Once the origin of the left gastric artery is identified, the soft tissue surrounding the artery is dissected distally and the vessel is ligated at the origin. After dividing the left gastric artery, the dissection proceeds along the splenic artery. About 40% to 97% of patients have a posterior gastric artery supplying the posterior portion of the gastric fundus that arises from the middle portion of the splenic artery. Nodal tissue proximal to the origin of the posterior gastric artery (station 11p) should be dissected for all gastric cancers except early gastric cancers (discussed later). The nodal tissue distal to the posterior gastric artery (station 11d) should be dissected in cases that require a total gastrectomy. This portion of the dissection is easier after mobilization of the fundus by ligating short gastric arteries for the total gastrectomy.
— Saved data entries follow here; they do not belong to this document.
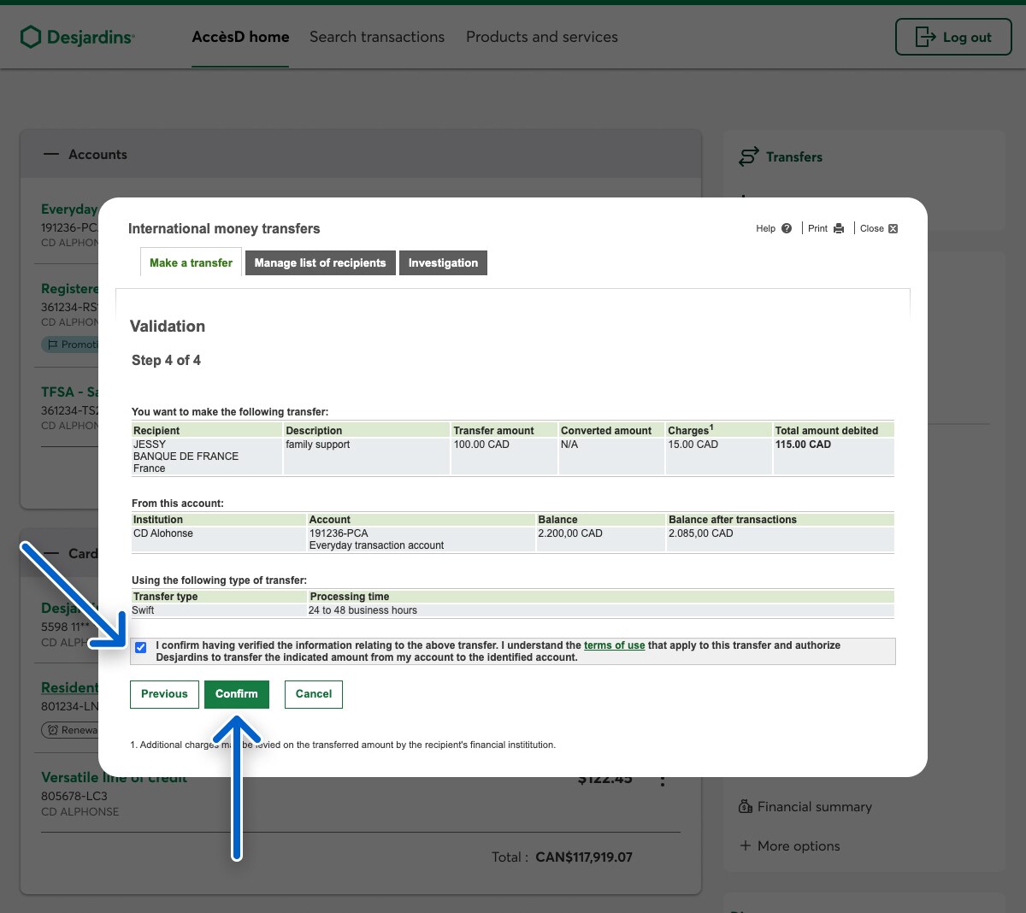
Task: Click the Financial summary icon
Action: pyautogui.click(x=746, y=806)
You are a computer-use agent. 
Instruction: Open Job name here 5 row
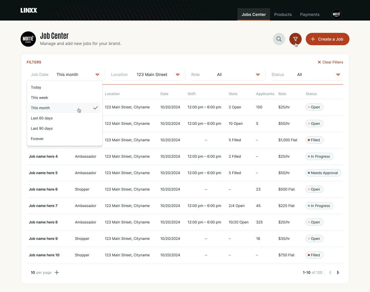tap(43, 173)
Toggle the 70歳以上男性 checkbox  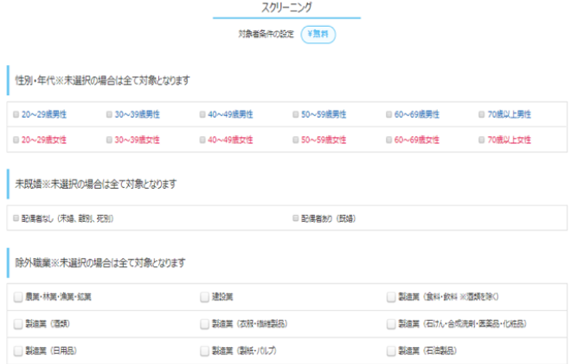click(x=482, y=114)
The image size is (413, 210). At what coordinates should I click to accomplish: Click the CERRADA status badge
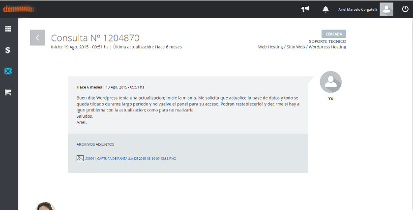[x=333, y=34]
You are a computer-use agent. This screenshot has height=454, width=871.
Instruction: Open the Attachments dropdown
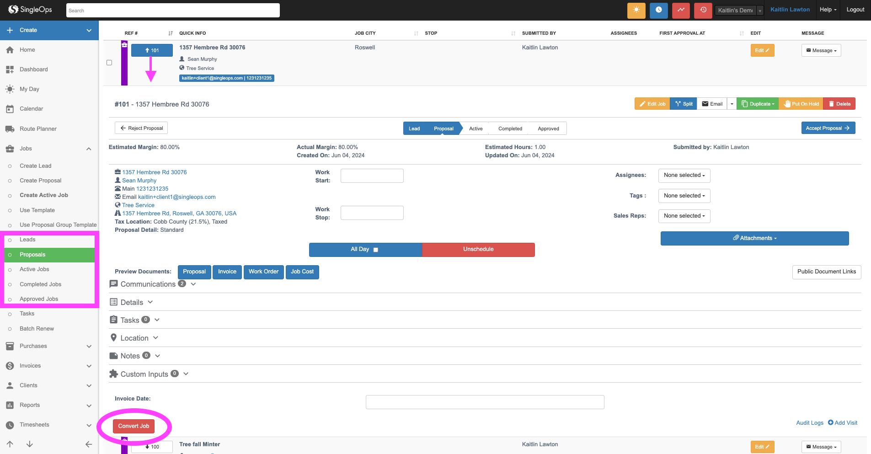[754, 238]
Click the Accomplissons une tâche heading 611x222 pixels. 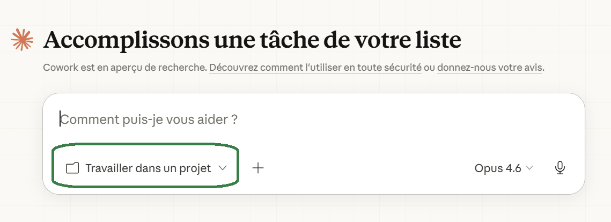(x=252, y=40)
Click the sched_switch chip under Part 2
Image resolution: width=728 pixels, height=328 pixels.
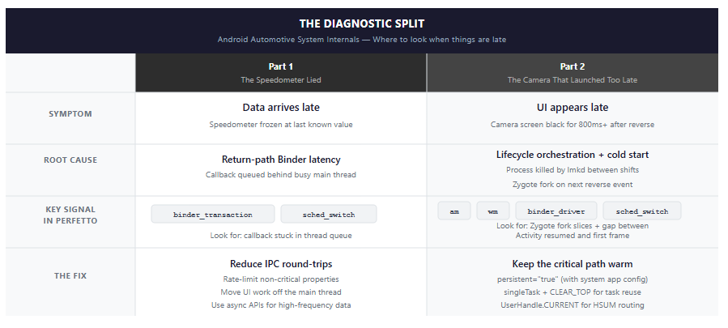pos(642,211)
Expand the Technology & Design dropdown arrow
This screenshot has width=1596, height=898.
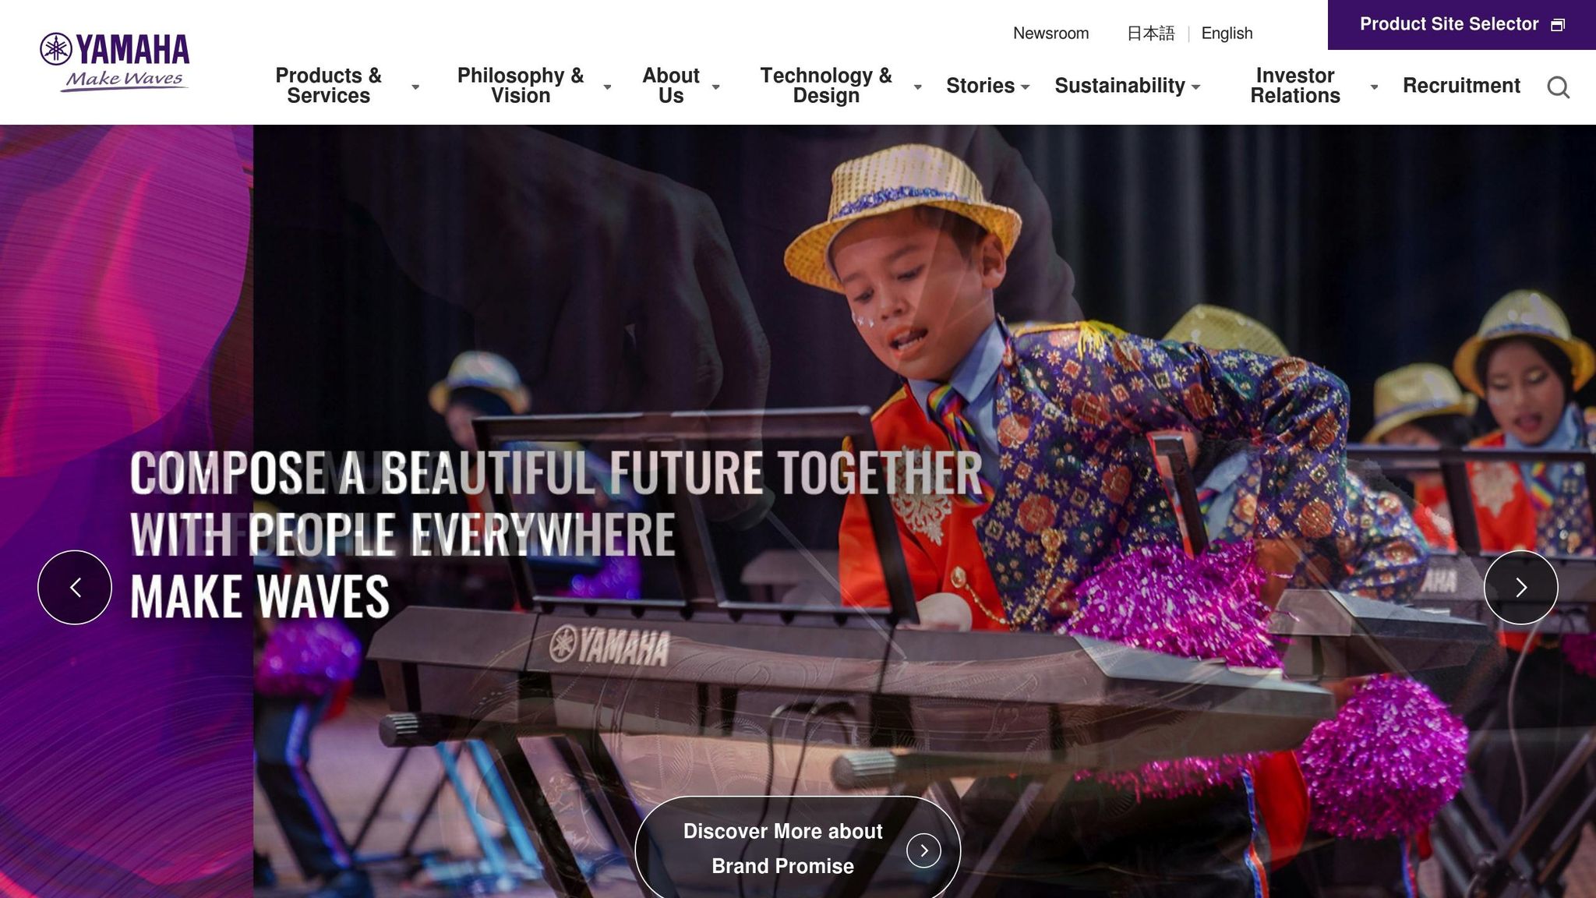tap(917, 87)
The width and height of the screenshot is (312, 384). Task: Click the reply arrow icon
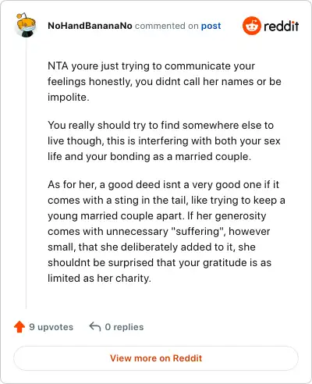click(x=95, y=327)
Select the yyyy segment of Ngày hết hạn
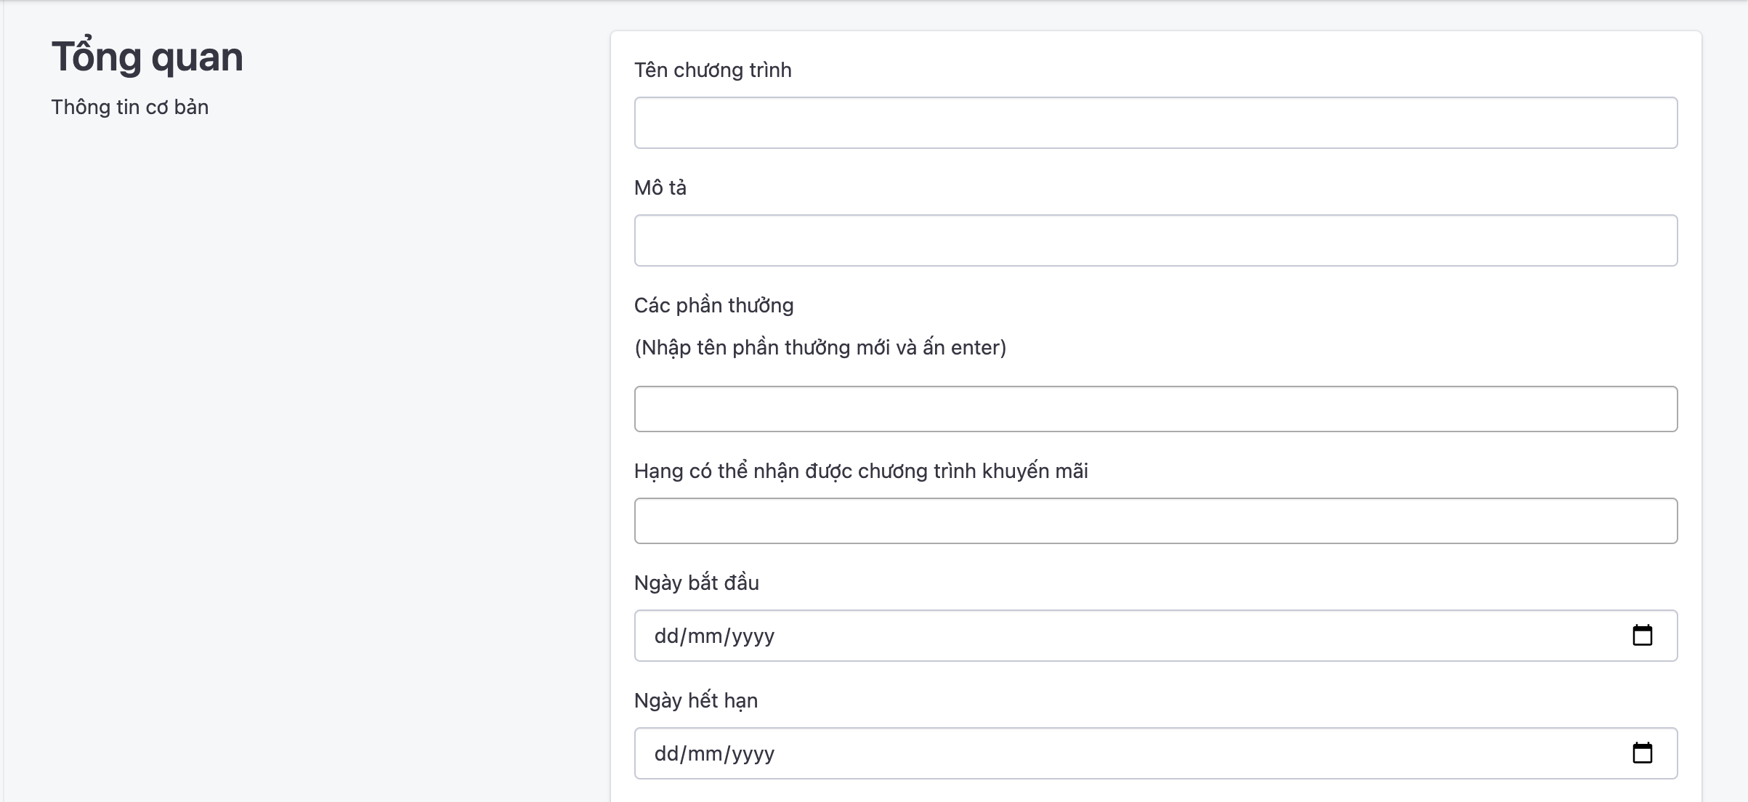This screenshot has height=802, width=1748. tap(753, 753)
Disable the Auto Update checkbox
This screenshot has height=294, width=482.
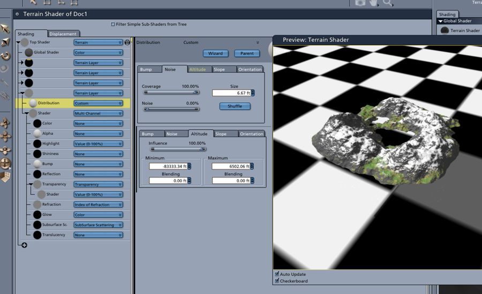tap(277, 274)
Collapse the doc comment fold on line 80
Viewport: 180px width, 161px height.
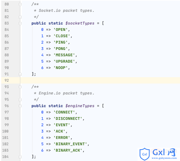click(x=20, y=4)
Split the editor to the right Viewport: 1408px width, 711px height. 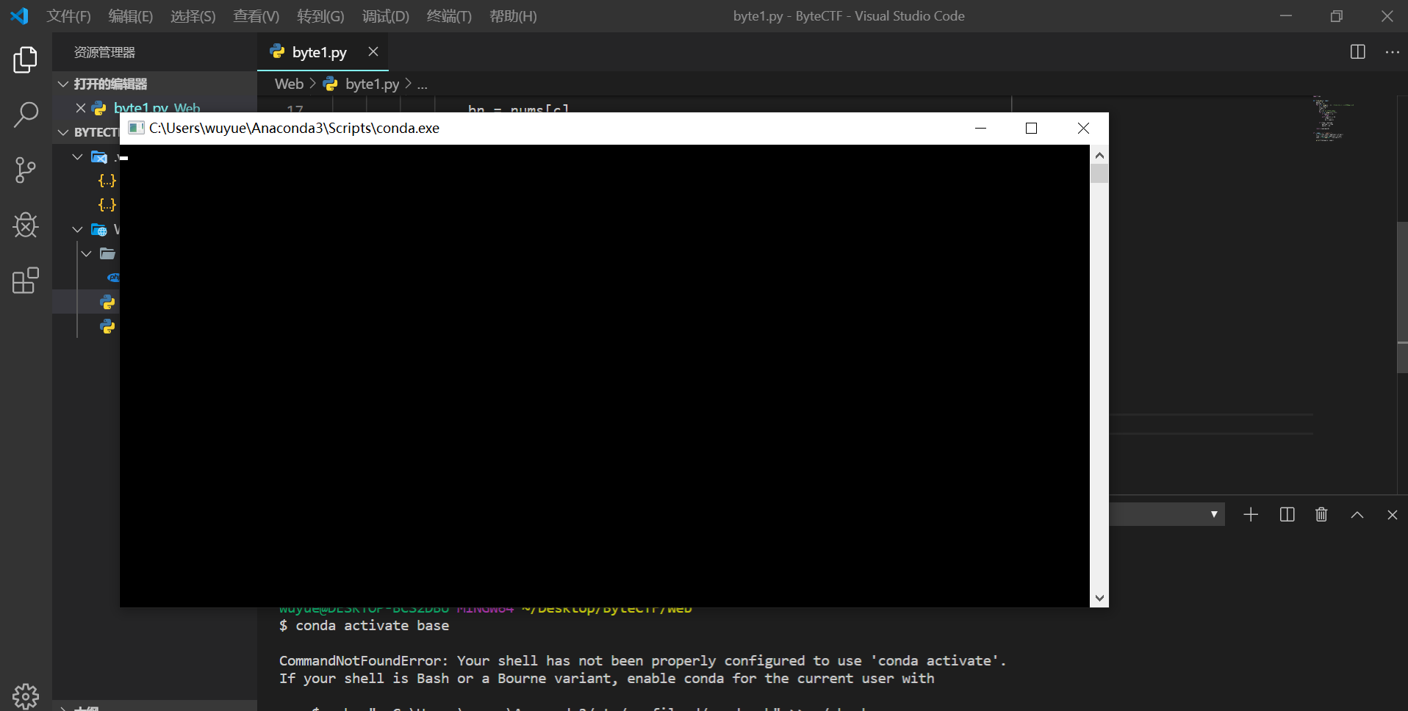(x=1358, y=52)
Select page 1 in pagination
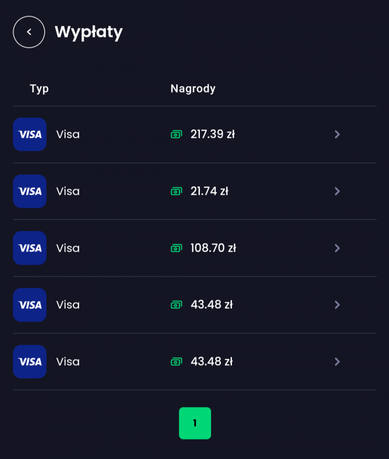The image size is (389, 459). click(195, 423)

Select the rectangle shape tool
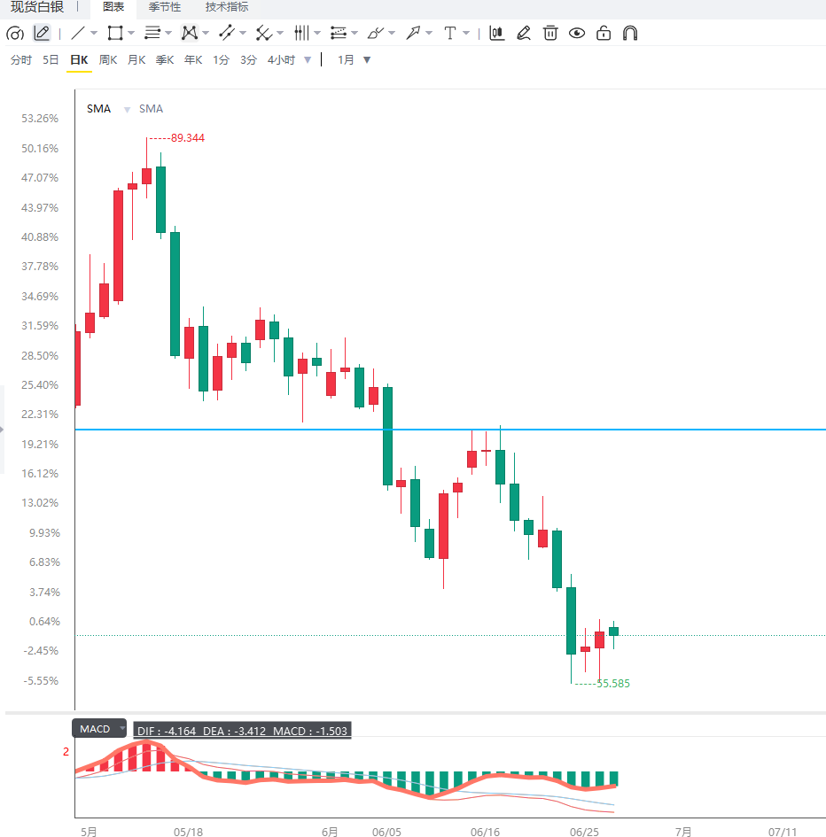[x=115, y=33]
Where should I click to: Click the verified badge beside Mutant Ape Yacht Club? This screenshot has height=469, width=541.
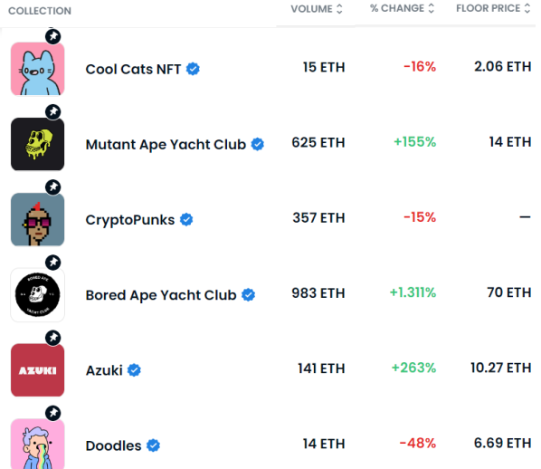(258, 144)
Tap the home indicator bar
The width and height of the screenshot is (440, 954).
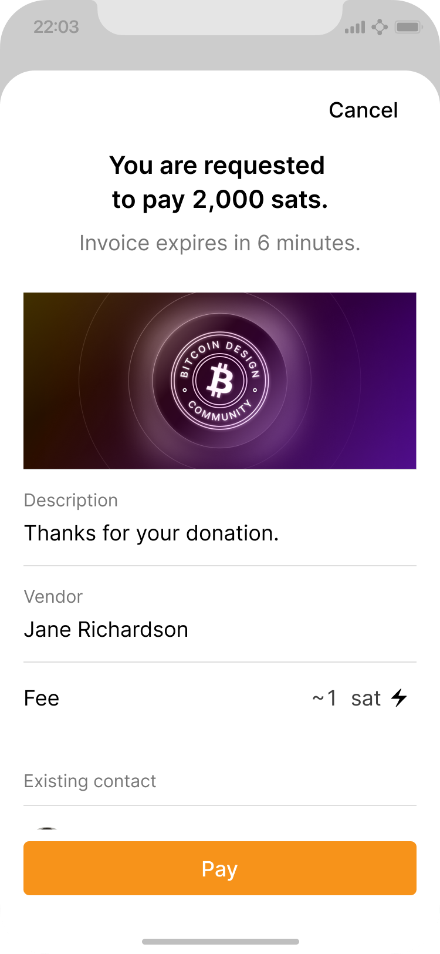pyautogui.click(x=220, y=941)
In the retroperitoneum, the border of the right diaphragmatic crus is identified and peritoneum covering the crus is divided ( Fig. 6 yellow arrows), which provides access to the space between the anterior surface of the aorta and the nodal tissue along the lesser curvature of the stomach. Dissection of this plane from right to left mobilizes node stations 1 (right cardiac), 3 (lesser curvature), 7 (left gastric artery), and 9 (celiac) toward the stomach. The left side of the esophageal hiatus will eventually be completely exposed and the dissection plane should connect to the previous left gastric artery and the splenic artery dissection plane ( Fig. 7 ).